Representantes de comunidades indígenas de Bolívia, Chile e Argentina participaram do 25° Fórum Permanente das Nações Unidas sobre Questões Indígenas, realizado em Nova York. Lá denunciaram a violação de seus direitos coletivos frente à exploração do lítio no denominado “Triângulo do lítio”.
A delegação apresentou uma proposta articulada em três eixos e busca influenciar recomendações internacionais para os Estados envolvidos.
Três eixos da proposta
- Crítica ao modelo extrativista
- Williams Colque, representante de comunidades próximas ao salar de Coipasa (Bolívia), destacou que o modelo vigente degrada os direitos coletivos e limita a autodeterminação dos povos.
- Denunciou que a exploração afeta ecossistemas frágeis e coloca em risco a vida comunitária.
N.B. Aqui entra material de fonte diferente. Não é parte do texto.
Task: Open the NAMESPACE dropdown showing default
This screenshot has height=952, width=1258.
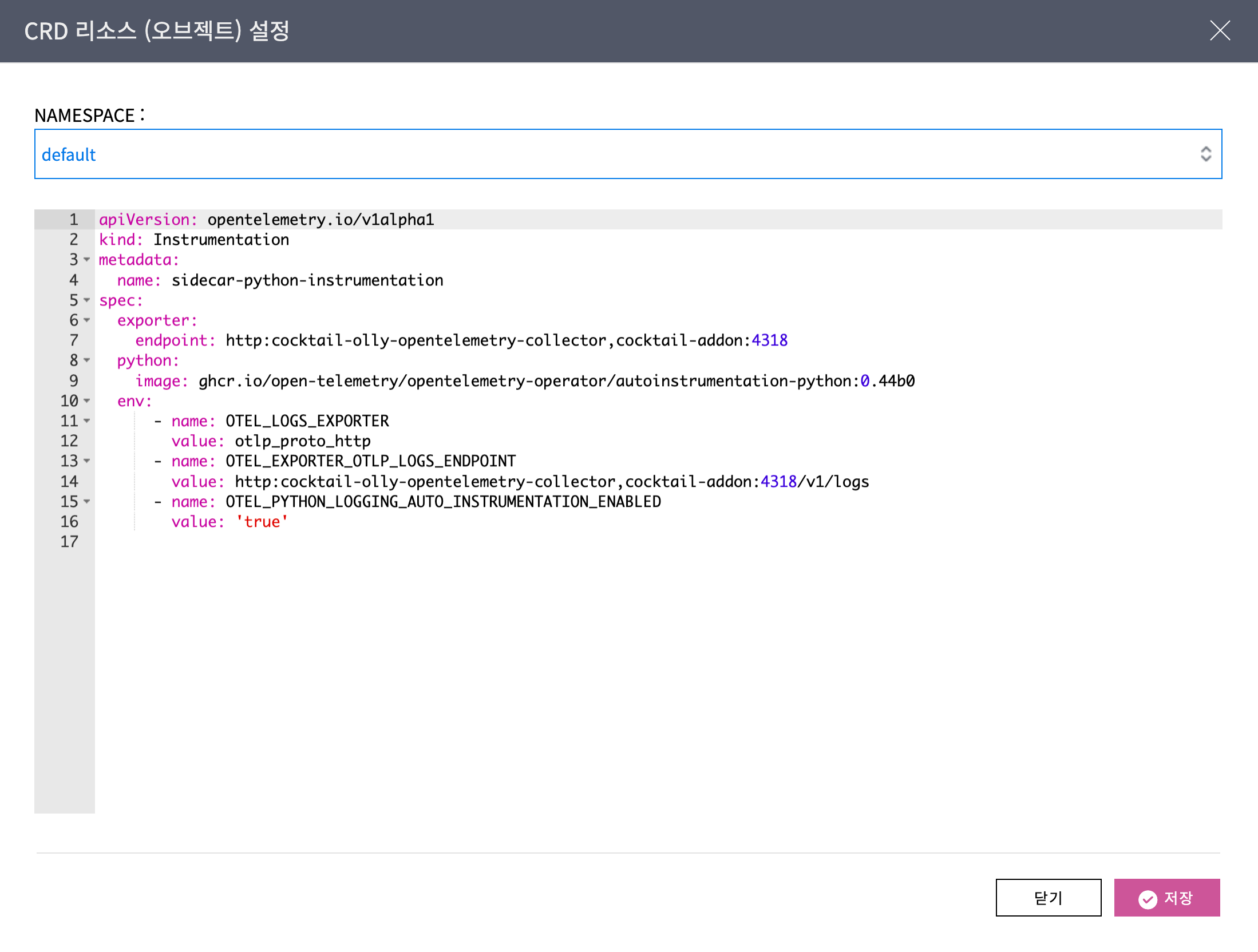Action: [628, 154]

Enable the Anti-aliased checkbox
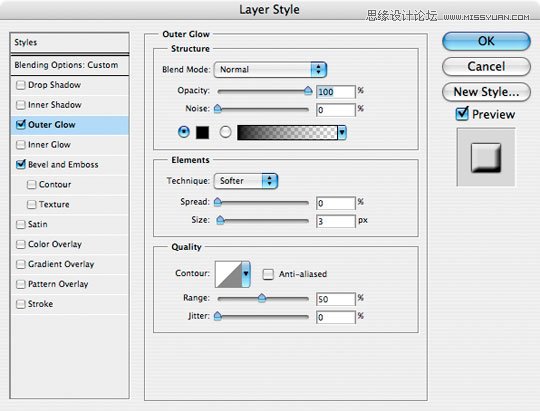(268, 274)
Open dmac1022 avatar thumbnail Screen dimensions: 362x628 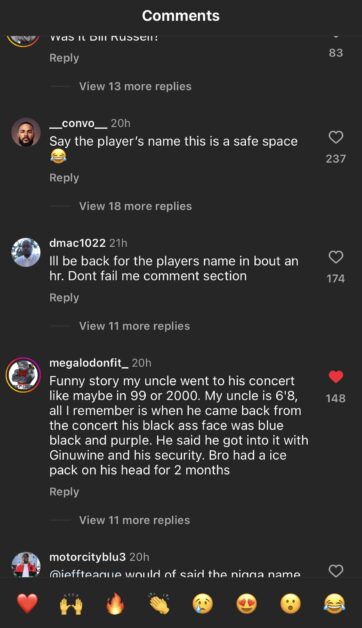26,252
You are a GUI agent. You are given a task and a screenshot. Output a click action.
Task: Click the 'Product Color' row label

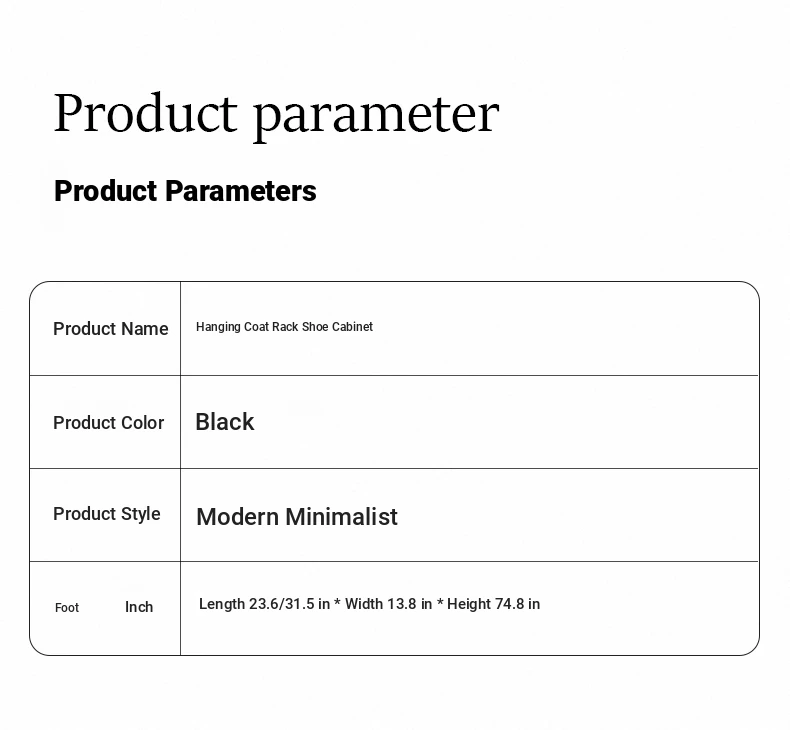click(x=109, y=423)
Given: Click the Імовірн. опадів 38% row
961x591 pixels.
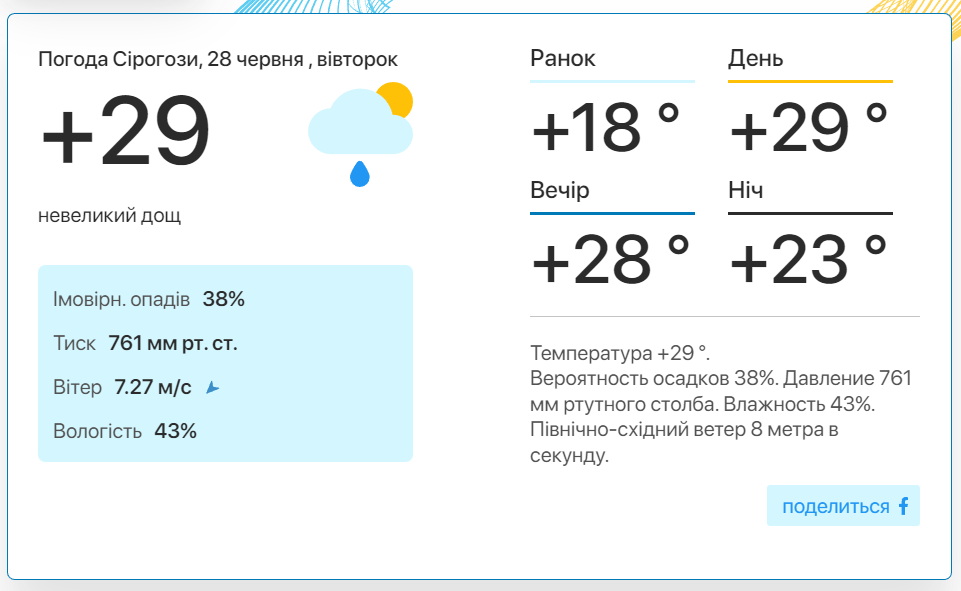Looking at the screenshot, I should tap(149, 299).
- Falta de consulta prévia, livre e informada
- As comunidades reclamam que não foram consultadas sobre acordos firmados com empresas chinesas e consórcios russos.
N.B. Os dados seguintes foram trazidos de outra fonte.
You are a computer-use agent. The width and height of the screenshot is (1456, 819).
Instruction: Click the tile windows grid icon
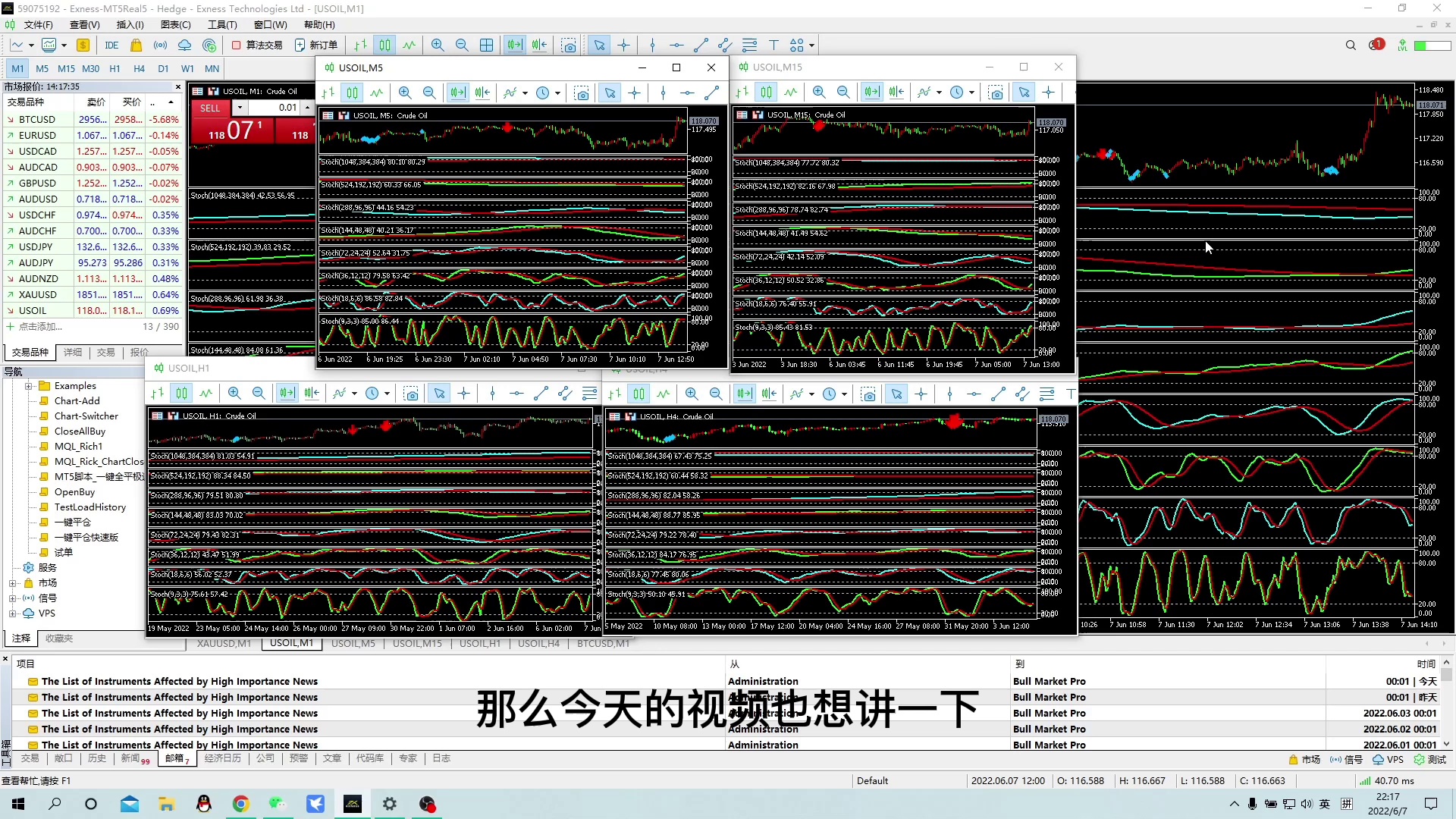pyautogui.click(x=487, y=46)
- Colque enfatizou a necessidade de participação para conhecer o impacto ambiental e o uso de água na exploração do lítio.
- No Chile, Faviola Gonzáles Soto, da comunidade atacamenha de Toconao, denunciou que após mais de 30 anos de exploração no Salar de Atacama, as lagoas diminuíram e a água subterrânea foi afetada, impactando inclusive na nidificação do flamingo andino.
- Articulação regional e pressão internacional
- A delegação busca fortalecer redes entre comunidades dos três países e gerar incidência em organismos internacionais.
- Colque explicou que realizam gestões com relatores da ONU para que as demandas sejam incluídas em relatórios oficiais.

Impactos ambientais e sociais
A exploração de lítio no Salar de Atacama é realizada mediante evaporação de salmouras, um processo que consome enormes volumes de água em um deserto hiperárido. Isso afeta aquíferos, flora e fauna, e gera conflitos territoriais, pressão sobre serviços básicos e falta de benefícios estruturais para as comunidades.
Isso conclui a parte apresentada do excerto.